■ AIM OF THE EXERCISE:
Line by line, copy the material below exactly as given.
START RECORDS SHOWN
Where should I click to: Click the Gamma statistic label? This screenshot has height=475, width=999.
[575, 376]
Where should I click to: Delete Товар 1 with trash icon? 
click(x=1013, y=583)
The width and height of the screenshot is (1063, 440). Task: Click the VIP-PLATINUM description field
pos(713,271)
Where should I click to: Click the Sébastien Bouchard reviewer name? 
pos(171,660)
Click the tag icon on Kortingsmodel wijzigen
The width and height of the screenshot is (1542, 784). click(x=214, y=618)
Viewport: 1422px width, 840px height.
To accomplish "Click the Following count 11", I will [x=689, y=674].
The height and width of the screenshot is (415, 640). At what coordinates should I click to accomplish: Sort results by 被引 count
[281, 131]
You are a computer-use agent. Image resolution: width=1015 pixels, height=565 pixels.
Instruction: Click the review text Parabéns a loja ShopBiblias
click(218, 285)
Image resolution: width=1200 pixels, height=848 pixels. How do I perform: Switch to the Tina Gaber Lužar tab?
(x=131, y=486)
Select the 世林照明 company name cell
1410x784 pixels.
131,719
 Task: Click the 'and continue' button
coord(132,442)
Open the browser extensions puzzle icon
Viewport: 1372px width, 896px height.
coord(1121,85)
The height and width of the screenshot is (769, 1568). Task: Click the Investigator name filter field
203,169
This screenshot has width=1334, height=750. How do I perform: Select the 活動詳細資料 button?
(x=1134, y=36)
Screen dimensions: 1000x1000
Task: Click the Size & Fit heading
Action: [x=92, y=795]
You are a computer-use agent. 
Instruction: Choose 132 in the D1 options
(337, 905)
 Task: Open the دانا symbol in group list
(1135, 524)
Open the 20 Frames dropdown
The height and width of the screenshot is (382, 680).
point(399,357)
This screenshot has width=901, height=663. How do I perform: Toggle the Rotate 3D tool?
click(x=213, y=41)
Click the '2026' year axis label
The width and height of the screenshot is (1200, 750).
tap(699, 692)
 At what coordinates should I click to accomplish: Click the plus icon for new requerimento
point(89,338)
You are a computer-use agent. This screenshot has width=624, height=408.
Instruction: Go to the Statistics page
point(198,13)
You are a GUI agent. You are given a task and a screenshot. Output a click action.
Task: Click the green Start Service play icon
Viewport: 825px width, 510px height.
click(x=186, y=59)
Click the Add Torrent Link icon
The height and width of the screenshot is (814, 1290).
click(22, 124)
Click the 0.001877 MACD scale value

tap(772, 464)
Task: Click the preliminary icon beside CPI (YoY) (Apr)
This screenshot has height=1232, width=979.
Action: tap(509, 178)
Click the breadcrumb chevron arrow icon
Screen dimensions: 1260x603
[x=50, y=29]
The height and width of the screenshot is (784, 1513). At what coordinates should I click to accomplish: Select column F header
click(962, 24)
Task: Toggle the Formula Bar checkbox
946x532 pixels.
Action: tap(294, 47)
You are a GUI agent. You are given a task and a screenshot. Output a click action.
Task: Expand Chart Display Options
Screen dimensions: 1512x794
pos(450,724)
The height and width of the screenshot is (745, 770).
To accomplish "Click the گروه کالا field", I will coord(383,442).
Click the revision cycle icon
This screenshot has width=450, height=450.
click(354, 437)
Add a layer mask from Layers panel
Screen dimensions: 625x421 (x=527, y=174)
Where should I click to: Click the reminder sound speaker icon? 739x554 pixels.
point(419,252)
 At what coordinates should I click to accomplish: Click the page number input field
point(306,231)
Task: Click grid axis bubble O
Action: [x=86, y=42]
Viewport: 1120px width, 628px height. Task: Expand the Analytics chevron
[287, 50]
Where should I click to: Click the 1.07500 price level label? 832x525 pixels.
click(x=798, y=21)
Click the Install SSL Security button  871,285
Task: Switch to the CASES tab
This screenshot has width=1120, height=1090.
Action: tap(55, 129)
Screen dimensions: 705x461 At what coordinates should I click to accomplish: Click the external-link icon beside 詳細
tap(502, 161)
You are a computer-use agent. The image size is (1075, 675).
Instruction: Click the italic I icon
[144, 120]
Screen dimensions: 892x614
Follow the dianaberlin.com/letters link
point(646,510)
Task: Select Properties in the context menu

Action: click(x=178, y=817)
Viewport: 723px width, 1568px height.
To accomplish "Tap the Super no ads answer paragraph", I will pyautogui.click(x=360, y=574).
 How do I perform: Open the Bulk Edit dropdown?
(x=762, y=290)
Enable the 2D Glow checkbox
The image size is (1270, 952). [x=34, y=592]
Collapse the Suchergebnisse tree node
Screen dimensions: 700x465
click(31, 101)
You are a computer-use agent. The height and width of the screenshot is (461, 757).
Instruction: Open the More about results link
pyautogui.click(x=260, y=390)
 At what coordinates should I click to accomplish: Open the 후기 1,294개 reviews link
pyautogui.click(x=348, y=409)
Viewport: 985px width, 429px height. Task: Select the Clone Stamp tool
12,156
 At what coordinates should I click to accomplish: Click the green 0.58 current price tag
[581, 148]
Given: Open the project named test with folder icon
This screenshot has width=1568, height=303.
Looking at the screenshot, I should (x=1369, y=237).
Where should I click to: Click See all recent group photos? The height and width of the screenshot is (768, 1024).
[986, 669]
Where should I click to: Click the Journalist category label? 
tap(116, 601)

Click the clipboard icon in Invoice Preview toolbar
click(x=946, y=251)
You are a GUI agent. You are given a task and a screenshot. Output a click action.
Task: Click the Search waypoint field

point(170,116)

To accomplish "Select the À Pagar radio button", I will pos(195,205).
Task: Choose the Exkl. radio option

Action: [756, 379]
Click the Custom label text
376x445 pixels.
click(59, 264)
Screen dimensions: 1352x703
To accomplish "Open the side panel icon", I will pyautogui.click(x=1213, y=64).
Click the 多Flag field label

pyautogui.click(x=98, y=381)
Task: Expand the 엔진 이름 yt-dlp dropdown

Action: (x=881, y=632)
END RECORDS SHOWN
■ PROBLEM SOLUTION:
Where should I click to: Click the Gamma statistic label? This screenshot has height=475, width=999.
[575, 376]
Where should I click to: Delete Товар 1 with trash icon? 
click(x=1013, y=583)
The width and height of the screenshot is (1063, 440). Task: Click the VIP-PLATINUM description field
pos(713,271)
Where should I click to: Click the Sébastien Bouchard reviewer name? 
pos(171,660)
Click the tag icon on Kortingsmodel wijzigen
The width and height of the screenshot is (1542, 784). click(x=214, y=618)
Viewport: 1422px width, 840px height.
To accomplish "Click the Following count 11", I will [x=689, y=674].
The height and width of the screenshot is (415, 640). At what coordinates should I click to accomplish: Sort results by 被引 count
[281, 131]
You are a computer-use agent. Image resolution: width=1015 pixels, height=565 pixels.
Instruction: Click the review text Parabéns a loja ShopBiblias
click(218, 285)
Image resolution: width=1200 pixels, height=848 pixels. How do I perform: Switch to the Tina Gaber Lužar tab?
(x=131, y=486)
Select the 世林照明 company name cell
1410x784 pixels.
131,719
 Task: Click the 'and continue' button
coord(132,442)
Open the browser extensions puzzle icon
Viewport: 1372px width, 896px height.
coord(1121,85)
The height and width of the screenshot is (769, 1568). Task: Click the Investigator name filter field
203,169
This screenshot has width=1334, height=750. How do I perform: Select the 活動詳細資料 button?
(x=1134, y=36)
Screen dimensions: 1000x1000
Task: Click the Size & Fit heading
Action: [x=92, y=795]
You are a computer-use agent. 
Instruction: Choose 132 in the D1 options
(337, 905)
 Task: Open the دانا symbol in group list
(1135, 524)
Open the 20 Frames dropdown
The height and width of the screenshot is (382, 680).
point(399,357)
This screenshot has width=901, height=663. How do I perform: Toggle the Rotate 3D tool?
click(x=213, y=41)
Click the '2026' year axis label
The width and height of the screenshot is (1200, 750).
tap(699, 692)
 At what coordinates should I click to accomplish: Click the plus icon for new requerimento
point(89,338)
You are a computer-use agent. This screenshot has width=624, height=408.
Instruction: Go to the Statistics page
point(198,13)
You are a GUI agent. You are given a task and a screenshot. Output a click action.
Task: Click the green Start Service play icon
Viewport: 825px width, 510px height.
click(x=186, y=59)
Click the Add Torrent Link icon
The height and width of the screenshot is (814, 1290).
click(22, 124)
Click the 0.001877 MACD scale value

tap(772, 464)
Task: Click the preliminary icon beside CPI (YoY) (Apr)
This screenshot has height=1232, width=979.
Action: tap(509, 178)
Click the breadcrumb chevron arrow icon
Screen dimensions: 1260x603
[x=50, y=29]
The height and width of the screenshot is (784, 1513). At what coordinates should I click to accomplish: Select column F header
click(962, 24)
Task: Toggle the Formula Bar checkbox
946x532 pixels.
Action: tap(294, 47)
You are a GUI agent. You are given a task and a screenshot. Output a click action.
Task: Expand Chart Display Options
Screen dimensions: 1512x794
pos(450,724)
The height and width of the screenshot is (745, 770).
To accomplish "Click the گروه کالا field", I will coord(383,442).
Click the revision cycle icon
This screenshot has width=450, height=450.
click(354, 437)
Add a layer mask from Layers panel
Screen dimensions: 625x421 (x=527, y=174)
Where should I click to: Click the reminder sound speaker icon? 739x554 pixels.
point(419,252)
 At what coordinates should I click to accomplish: Click the page number input field
point(306,231)
Task: Click grid axis bubble O
Action: [x=86, y=42]
Viewport: 1120px width, 628px height. Task: Expand the Analytics chevron
[287, 50]
Where should I click to: Click the 1.07500 price level label? 832x525 pixels.
click(x=798, y=21)
Click the Install SSL Security button  871,285
Task: Switch to the CASES tab
This screenshot has width=1120, height=1090.
Action: tap(55, 129)
Screen dimensions: 705x461 At what coordinates should I click to accomplish: Click the external-link icon beside 詳細
tap(502, 161)
You are a computer-use agent. The image size is (1075, 675).
Instruction: Click the italic I icon
[144, 120]
Screen dimensions: 892x614
Follow the dianaberlin.com/letters link
point(646,510)
Task: Select Properties in the context menu

Action: click(x=178, y=817)
Viewport: 723px width, 1568px height.
To accomplish "Tap the Super no ads answer paragraph", I will pyautogui.click(x=360, y=574).
 How do I perform: Open the Bulk Edit dropdown?
(x=762, y=290)
Enable the 2D Glow checkbox
The image size is (1270, 952). [x=34, y=592]
Collapse the Suchergebnisse tree node
Screen dimensions: 700x465
click(31, 101)
You are a computer-use agent. The height and width of the screenshot is (461, 757).
Instruction: Open the More about results link
pyautogui.click(x=260, y=390)
 At what coordinates should I click to accomplish: Open the 후기 1,294개 reviews link
pyautogui.click(x=348, y=409)
Viewport: 985px width, 429px height. Task: Select the Clone Stamp tool
12,156
 At what coordinates should I click to accomplish: Click the green 0.58 current price tag
[581, 148]
Given: Open the project named test with folder icon
This screenshot has width=1568, height=303.
Looking at the screenshot, I should (x=1369, y=237).
Where should I click to: Click See all recent group photos? The height and width of the screenshot is (768, 1024).
[986, 669]
Where should I click to: Click the Journalist category label? 
tap(116, 601)

Click the clipboard icon in Invoice Preview toolbar
click(x=946, y=251)
You are a GUI agent. You are given a task and a screenshot. Output a click action.
Task: Click the Search waypoint field

point(170,116)

To accomplish "Select the À Pagar radio button", I will pos(195,205).
Task: Choose the Exkl. radio option

Action: [756, 379]
Click the Custom label text
376x445 pixels.
click(59, 264)
Screen dimensions: 1352x703
To accomplish "Open the side panel icon", I will pyautogui.click(x=1213, y=64).
Click the 多Flag field label

pyautogui.click(x=98, y=381)
Task: Expand the 엔진 이름 yt-dlp dropdown

Action: (x=881, y=632)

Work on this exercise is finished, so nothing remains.